In 2014, I bought a packet of zucchini seeds in early august and planted a few to fill a hole in my vegetable garden. One of the resulting plants produced very light-skinned fruits that I referred to as “blond zucchini.”
On a zucchini plant that unexpectedly produced blond fruits, I accidentally created a hybrid cross with a dark green zucchini. I collected and grew seeds some of which gave rise to blond zucchini plants. I collected seeds from the blond zucchinis of that 1st generation and plants are growing now on my plot at the community garden. This blond fruit is the 2nd generation descended from the original hybrid… but it’s not the only color of fruit to come from those blond zucchini seeds.
Whenever possible, I hand-pollinate my squash plants, and this was no exception. Unfortunately, when I pollinated my first blond zucchini, I used a male flower from a plant that produced dark green fruits. Before being pollinated, the blond zucchini looked like all the other zucchinis I’d every seen.
So, at the end of 2014, I had collected seeds from a blond zucchini that had been cross-pollinated with a traditionally dark green zucchini plant.
2015 Zucchini Experiment
In 2015 I started 4 seeds I’d saved from that first blond zucchini of 2015. Low and behold, one of the plants produced more blond zucchinis! Sadly, however, the other plants produced dark green fruits. I saved seeds from the 2015 blond zucchini, hoping they might grow into plants that produce blond zucchini.
Of four seeds I planted from my 1st generation blond zucchini, two plants are producing familiar dark green fruits. It’s likely that blond is not the dominant color.
I planted seeds from the 215 blond zucchini in April of 2016… four seeds in all.
Did I get only blond zucchinis? NO! Two plants produce dark green fruits—the classic zucchini we all know and love (loathe?) One plant produced blond zucchinis. The fourth plant produced a new shade of fruit: a yellow-green squash that wouldn’t even pass for a cross between the blond and dark green varieties.
So… given many more years to mess around with descendants from my original zucchini hybrid, I’m not confident I’d ever arrive at a stable “blond” fruit… but I’d keep trying. Of course, now that there’s a yellow-green descendant, I’d also try to develop a stable version of that.
Here’s how it looks so far:
Original hybrid cross between dark green and blond fruits resulted in plants that produce dark green zucchinis or plants that produce blond fruits.
One seed from the 1st generation blond zucchini grew into a blond zucchini plant. Two seeds grew into dark green zucchini plants. The fourth seed grew into a yellow-green zucchini plant. Clearly, there’s more than one gene involved in determining the color of fruit a zucchini plant produces. It would be very satisfying to develop a line of blond zucchinis that breed only blond zucchini plants, and another line of plants that breeds only yellow-green plants. I’ll keep messing with them and see where it gets me.
1st generation from hybrid blond zucchini resulted in plants that produced dark green fruits or plants that produce blond zucchinis.
2nd generation: seeds gathered from 1st generation blond fruits resulted in plants that produce dark green fruits, plants that produce blond fruits, and plants that produce yellow-green fruits.
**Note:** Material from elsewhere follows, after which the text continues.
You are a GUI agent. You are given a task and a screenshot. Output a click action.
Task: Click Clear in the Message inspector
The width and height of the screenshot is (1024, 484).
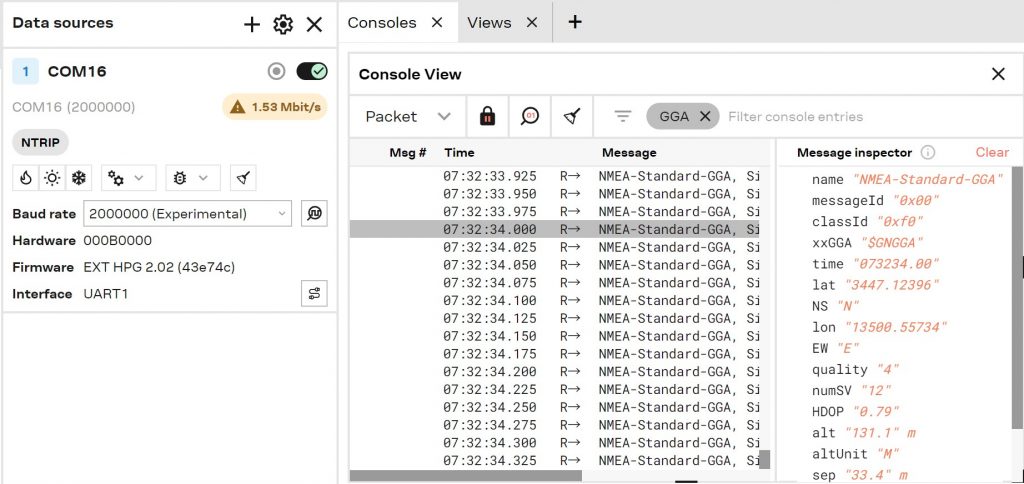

Perhaps I’ll do some research on zucchini breeding. My first very casual research suggested that neither dark green nor blond is a dominant genetic characteristic and that these colors may result from a mixture of several genes (rather than a single gene controlling the color). If that’s the case, the best I might hope is to produce a Zucchini Carnival Mix where the seeds from any of my hybrid’s descendants could produce dark green, blond, yellow, or even some other color I haven’t yet observed.
I’ll keep playing and see where it gets me. In a few days, I’ll harvest one very mature blond zucchini and one very mature yellow-green fruit. I’ll collect seeds from them and immediately start them in the garden. Before first frost I’ll have a third generation of fruits descended from my original hybrid… and, perhaps, even more colors to report.
It seems likely I could package seeds that produce a “harvest mix” or “carnival mix” or some-such—any of the fruits in this photo could produce seeds that grow into all three colors of zucchini. Heck, there might be a few other shades of zuke in those seeds; perhaps I’ll coax them out of the next generation.